# All torn down



## Roy Warren (Jul 30, 2006)

Well I've got everything off of it that I plan to take off, except the from tires which I'm going to replace with tractor tires, and the wiring harness. I'm going to wait until I make sure where everything goes before I take it off.

A picture is attached.

Now I have to get it ready for some paint.

I have a small portable sand blaster and I tried a few parts. It takes the paint and dirt off but it is really slow and tedious.

I would welcome any suggestions on how to make this job easier. I'm only interested in the "red" parts for now.


Thanks,

Roy


----------



## HarryG (Mar 28, 2004)

Looks good. It appears to have hardly any rust.
Make sure there is no grease or oil residue on the metal before you paint her up.
Harry


----------



## Unstyled 34 JD (Jul 2, 2004)

Looking Good Roy!!

It does take a bit of time to sand blast it, however, we work on them a little at a time.  

Just bought the hubby a new sandblaster for parts, for his birthday... I think he is in love.. 
 

Be sure to use "Good" paint... and it will last a lifetime..


----------



## tarhcr (Jul 13, 2006)

Roy it looks a lot like mine I have used easy off oven cleaner and it is working rather well I was going to get some red devil lye but the only place I can find it is at the local police station... Ha Ha
The easy off will take the dirt, grease, rust and paint off, but after you rinse it off and it dries it needs to be primed to keep it from rusting


----------



## Roy Warren (Jul 30, 2006)

*Sandblasting*

DJ mentioned her hubby got a sandblaster for his birthday. 

I also got one for mine. I will be 70 next Monday.

She let me pick it out and I was being frugal and bought a $50.00 one from Northern Tool. I figured that after using it on the tractor I wouldn't need it that much, so didn't want to over do it.

Wrong! You get what you pay for.

It was the gravity feed kind. A plastic bucket with a hose attached to it is about all it amounted too. Of couse I hooked up my air compressor hose to the gun. A piece of junk.

This was the reason I was looking for a better way to clean the parts in my earlier post. This thing would take me forever. It kept clogging up and didn't really remove that much when it wasn't clogged. I tried putting it higher up above the tractor so gravity would have a better chance but this didn't work either.

Today I took it back and got a refund.
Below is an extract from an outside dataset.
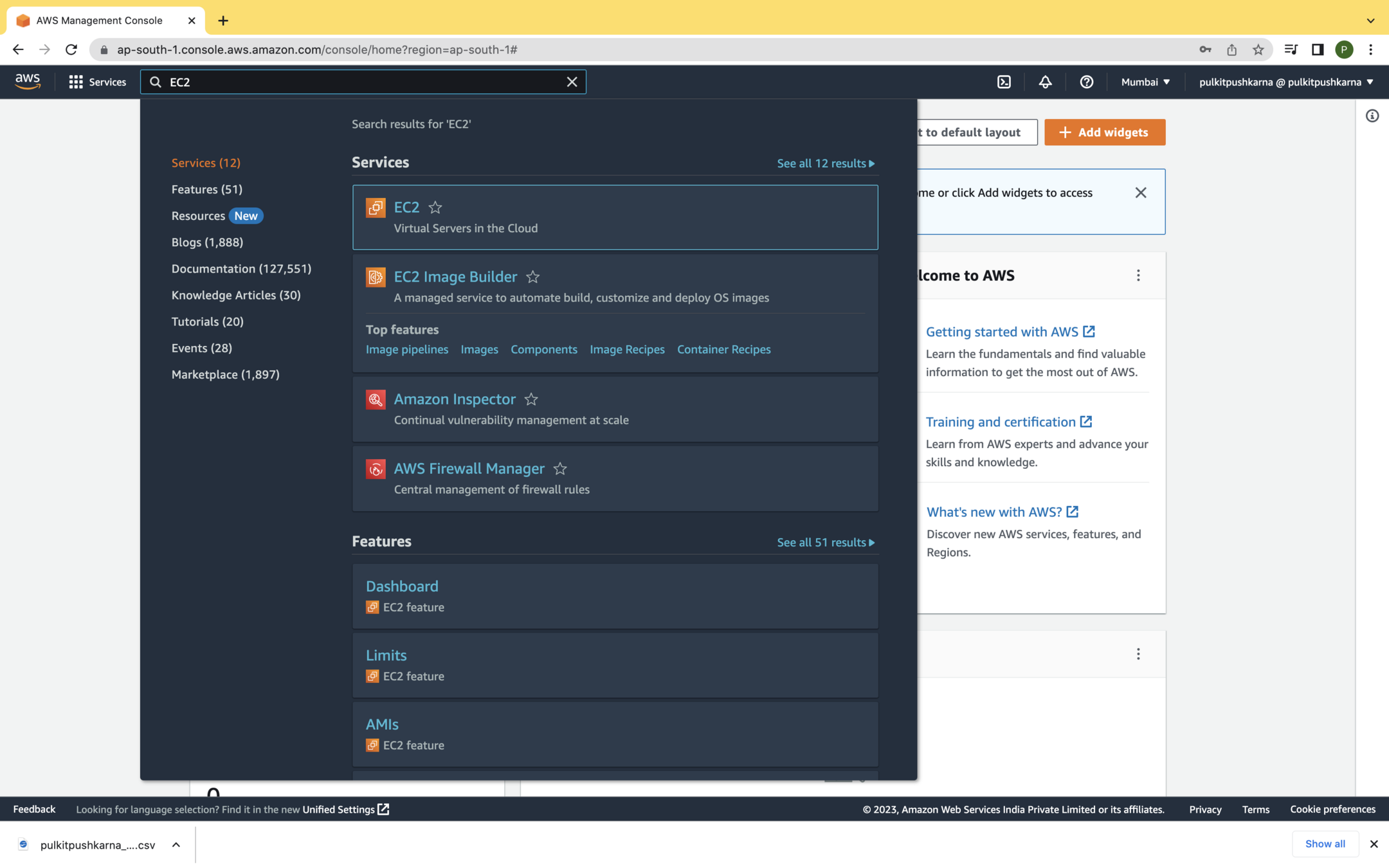Click See all 12 results link
The width and height of the screenshot is (1389, 868).
(x=825, y=163)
I went to Tractor Supply and bought a Clarke 10 gallon unit with an 8 ft hose. $109.95.

This is a well made machine. All the difference in the world. It is made of steel and the media is pressurized so it doesn't depend on gravity to feed it. Has a gauge on it, a top quality gun, pressure relief valve, wheels, a thicker hose, a much better gun with ceramic nozzles, and many more goodies.

One pull of the trigger removed more paint that five minutes with the other one. I would recommend this unit if any of you are considering buying one and don't want to spend a lot on it. Well worth the money.
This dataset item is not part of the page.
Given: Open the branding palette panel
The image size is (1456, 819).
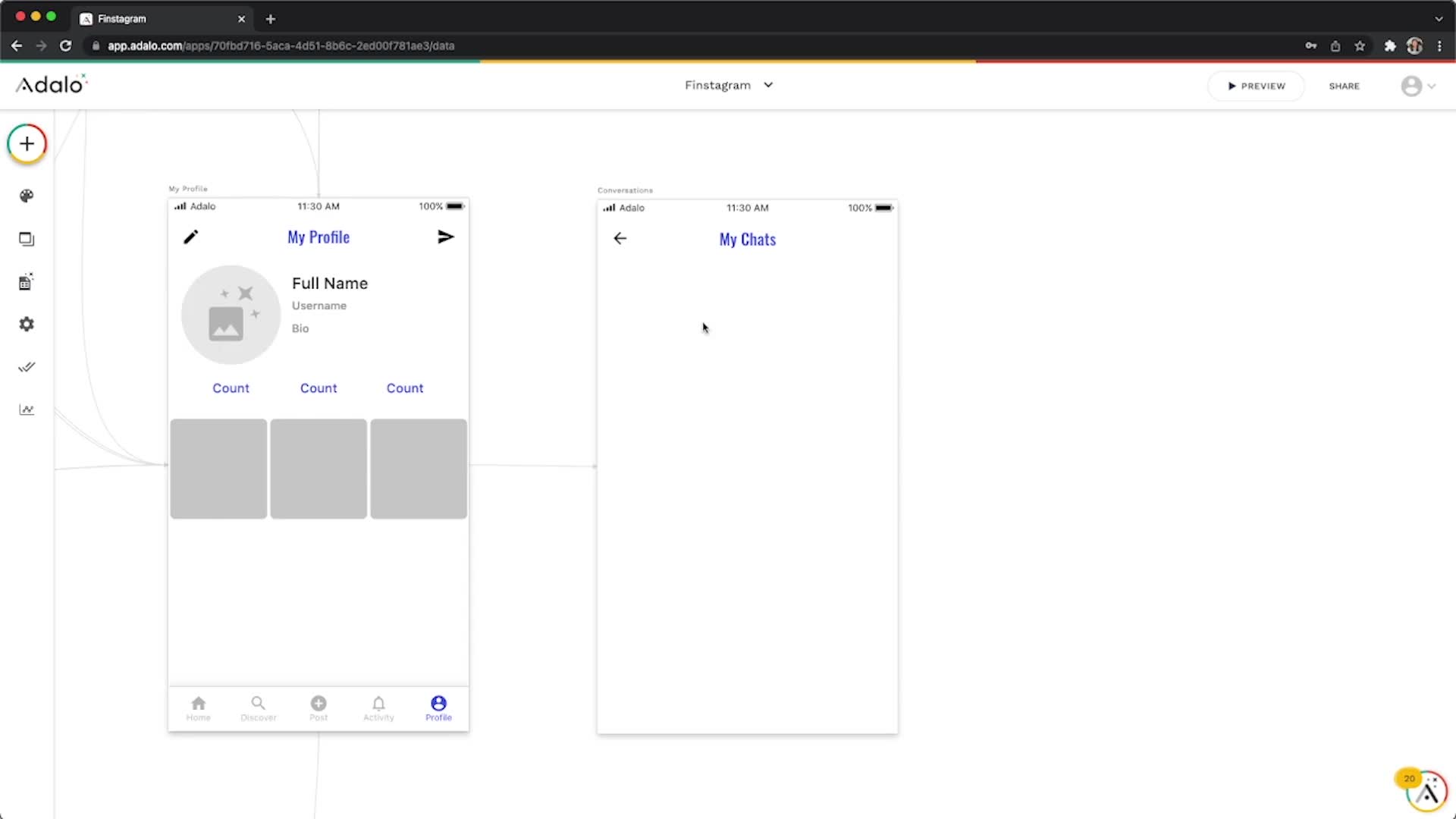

The only thing working against me now is the high humidity. It is very hot here in NC and the humidity is way up there. They warn against the hose clogging if the media gets wet or in high humidity situations.
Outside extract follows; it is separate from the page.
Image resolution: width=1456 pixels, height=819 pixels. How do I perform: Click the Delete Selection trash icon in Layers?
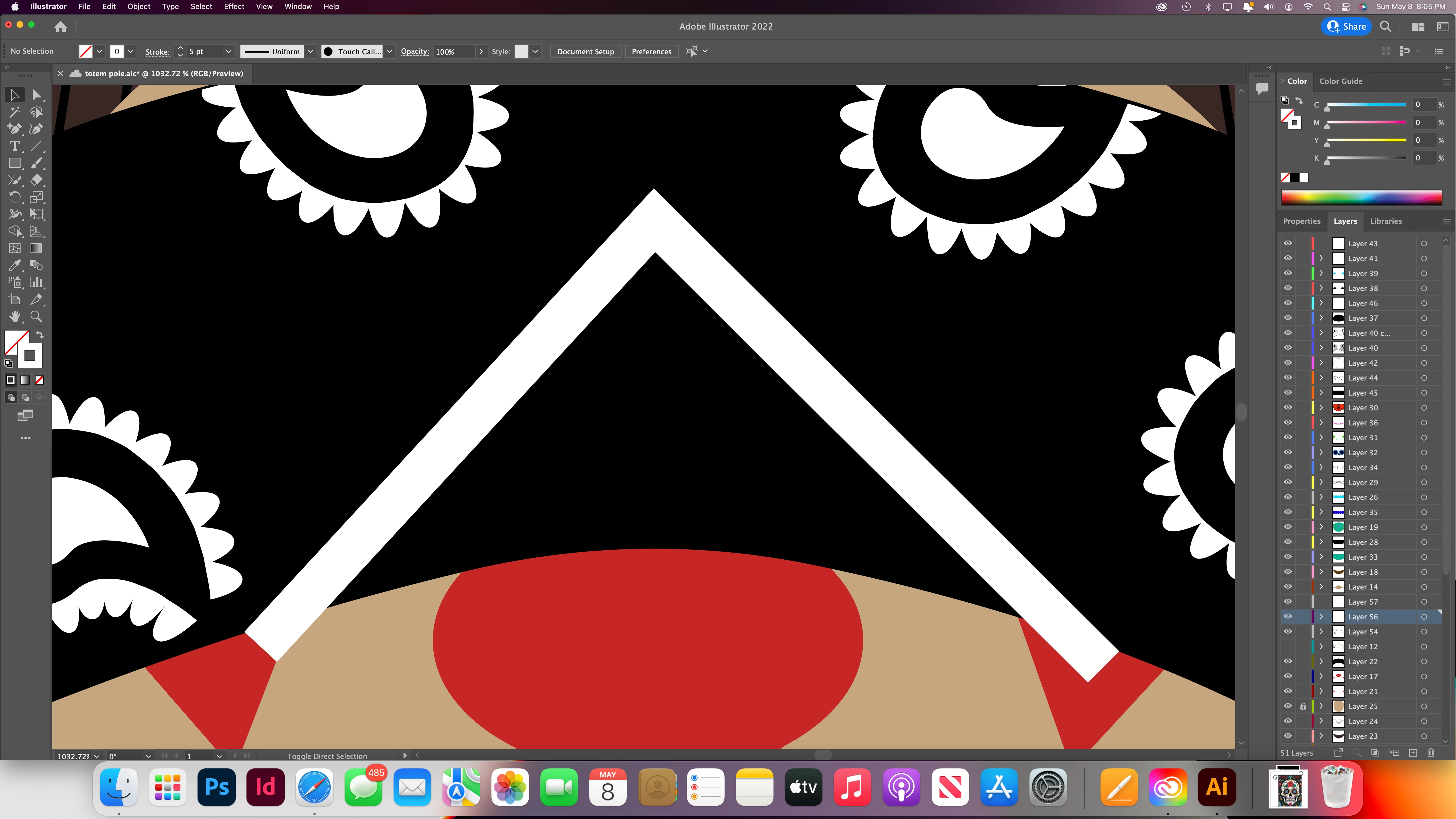tap(1431, 753)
So you guys from up North, send some fresh air down this way. 



Roy


----------



## Fordfarm (Dec 27, 2005)

I sent some cool air your way, but I THINK somebody in Ohio or Kentucky stole it! They've been stealing our rain, too!


----------



## Roy Warren (Jul 30, 2006)

Scroungeman

I'll go along with that. We did have a little shower today but that's the first in weeks. It's been in the high 90s for several weeks.

I have a pond that is about 3/4 acres and full pond is 8 ft. It's down to about 2 ft. in the deepest part and less that that in other places. It depends on rain to keep it filled. 

I have some very nice bass and bream that I would hate to lose, so send all the rain you can our way and help me pray.


Roy


----------



## Unstyled 34 JD (Jul 2, 2004)

Hi Roy, and Everyone else.

Talk about the " heat" here... In the 90's last couple weeks.:dazed: 


Hubby will be 51.... and he is soooo spoiled...!!


I looked at the parts sandblaster at Tractor Supply . If I hadn't got such a great deal with the "Snap On" guy... Tractor supply would have been the next choice.

We use ours alot, and will continue to use it for years. As we do restorations as a business, as well as our own collection of tractors. So I think this was a very good investment for us.

We also had a shower earlier this evening... while I was trying to mow,

mg: 

So... the rest of the yard.. will have to wait.. 

Take Care and Good Luck with the tractor Roy!

P. S. We also use "oven cleaner" as a degreaser on occassion.. then power wash... works great..


----------



## HarryG (Mar 28, 2004)

Anyone ever try electrolosis to remove rust?

http://myweb.tiscali.co.uk/andyspatch/rust.htm

http://antique-engines.com/electrol.asp


----------



## Roy Warren (Jul 30, 2006)

*electrolosis*

They say it's good to learn something new every day. Well I just did. I've never heard of this and it's so simple. Thanks for posting it.

Well let's see now....I wonder if I could gargle some baking soda and it would take the rust and stiffness out of my old joints.

Roy


----------



## Fordfarm (Dec 27, 2005)

*Re: electrolosis*



> _Originally posted by Roy Warren _
> * Well let's see now....I wonder if I could gargle some baking soda and it would take the rust and stiffness out of my old joints.
> 
> Roy *



Just spray them down with WD-40........


----------



## Puck Head (Jul 8, 2006)

Check out some "Dads Easy Spray" Great stuff but don't get it on your skin. It burns like crazy. It lifts the old paint and grease right off and is water soluable so you simply wash it off and wire brush your piece. Works good on parts before bead blasting also.


----------



## Puck Head (Jul 8, 2006)

Leave a 60 watt light bulb burning in your sand blaster and it will dry it out. You have to leave the door cracked to let the moisture out. I live in Fayetteville and the humidity is crazy. I also have an in-line water trap and drain the tank daily. You will still get the moisture problems but at the same time you get more time before everything gets all wet.


----------



## Unstyled 34 JD (Jul 2, 2004)

> _Originally posted by HarryG _
> *Anyone ever try electrolosis to remove rust?
> 
> http://myweb.tiscali.co.uk/andyspatch/rust.htm
> ...


Thanks Harry, for the great links.:spinsmile


----------



## HarryG (Mar 28, 2004)

You are most welcome. I've not tried that method myself but I will try it out.
Regards, Harry :tractorsm


----------